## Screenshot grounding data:
>>>>>

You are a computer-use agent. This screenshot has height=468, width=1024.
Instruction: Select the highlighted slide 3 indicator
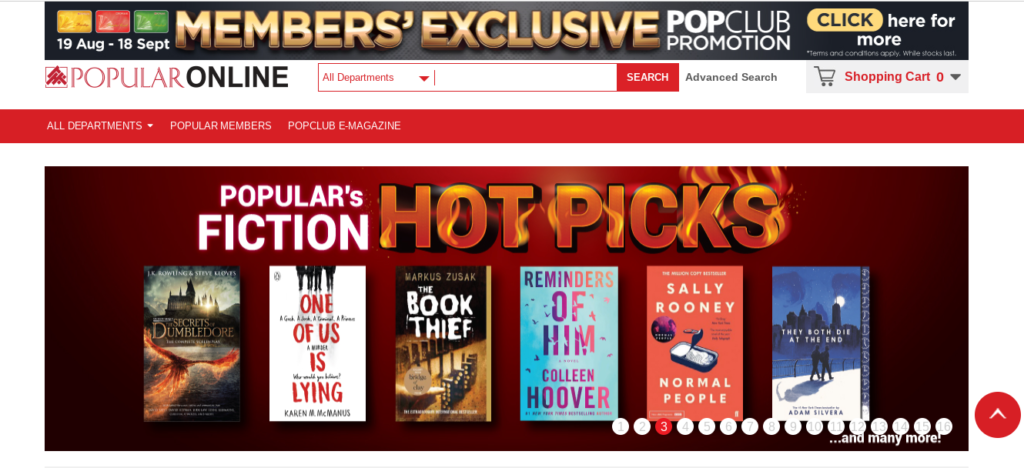pyautogui.click(x=664, y=427)
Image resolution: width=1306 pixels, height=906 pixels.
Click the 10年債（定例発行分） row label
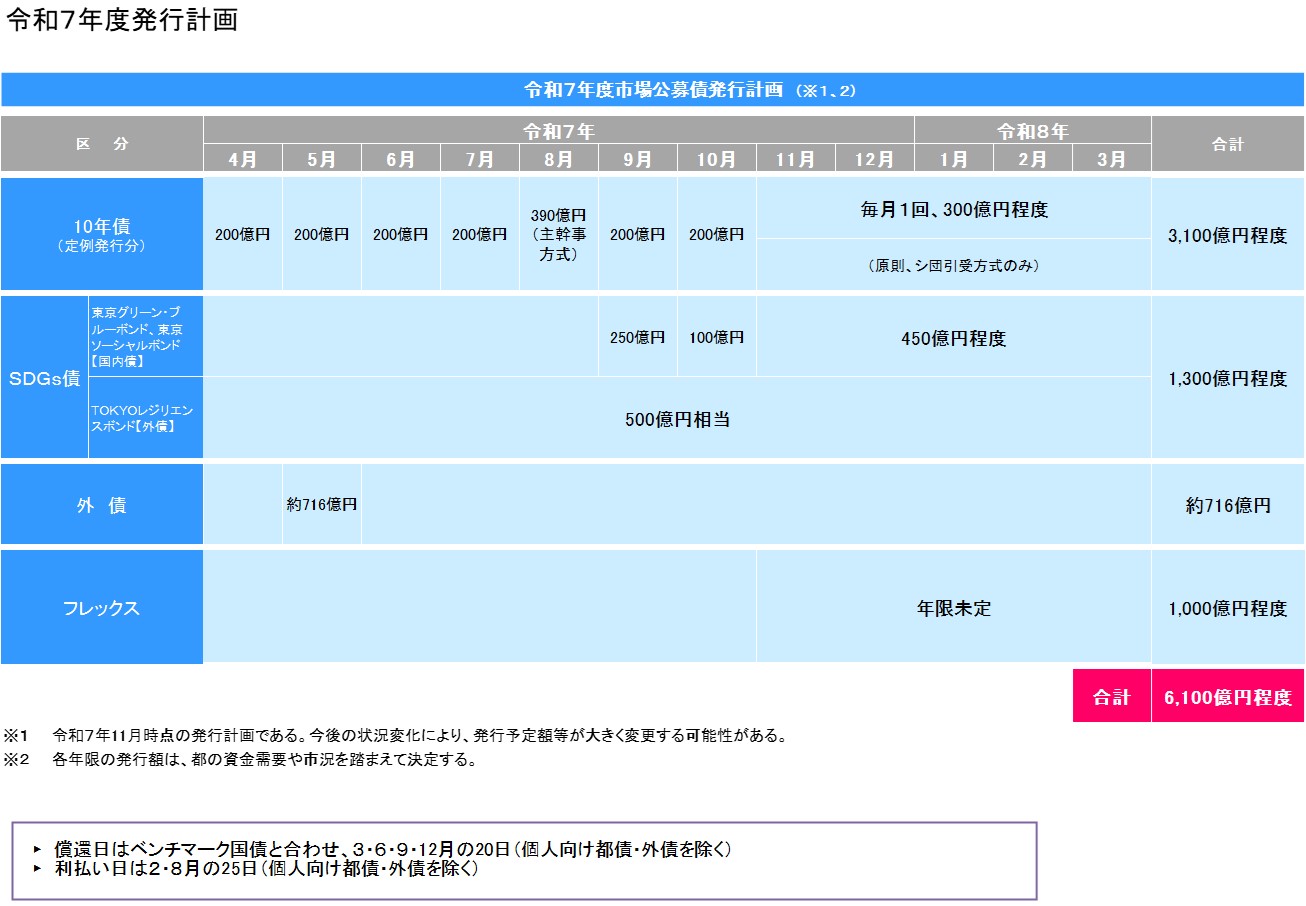pyautogui.click(x=102, y=232)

<<<<<

## WHAT TO WORK ON:
The images are to be left out while the entries are written out exactly.

## TASK SOLUTION:
You are a computer-use agent. This screenshot has height=468, width=1024.
Instruction: Select the highlighted slide 3 indicator
pyautogui.click(x=664, y=427)
Image resolution: width=1306 pixels, height=906 pixels.
Click the 10年債（定例発行分） row label
pyautogui.click(x=102, y=232)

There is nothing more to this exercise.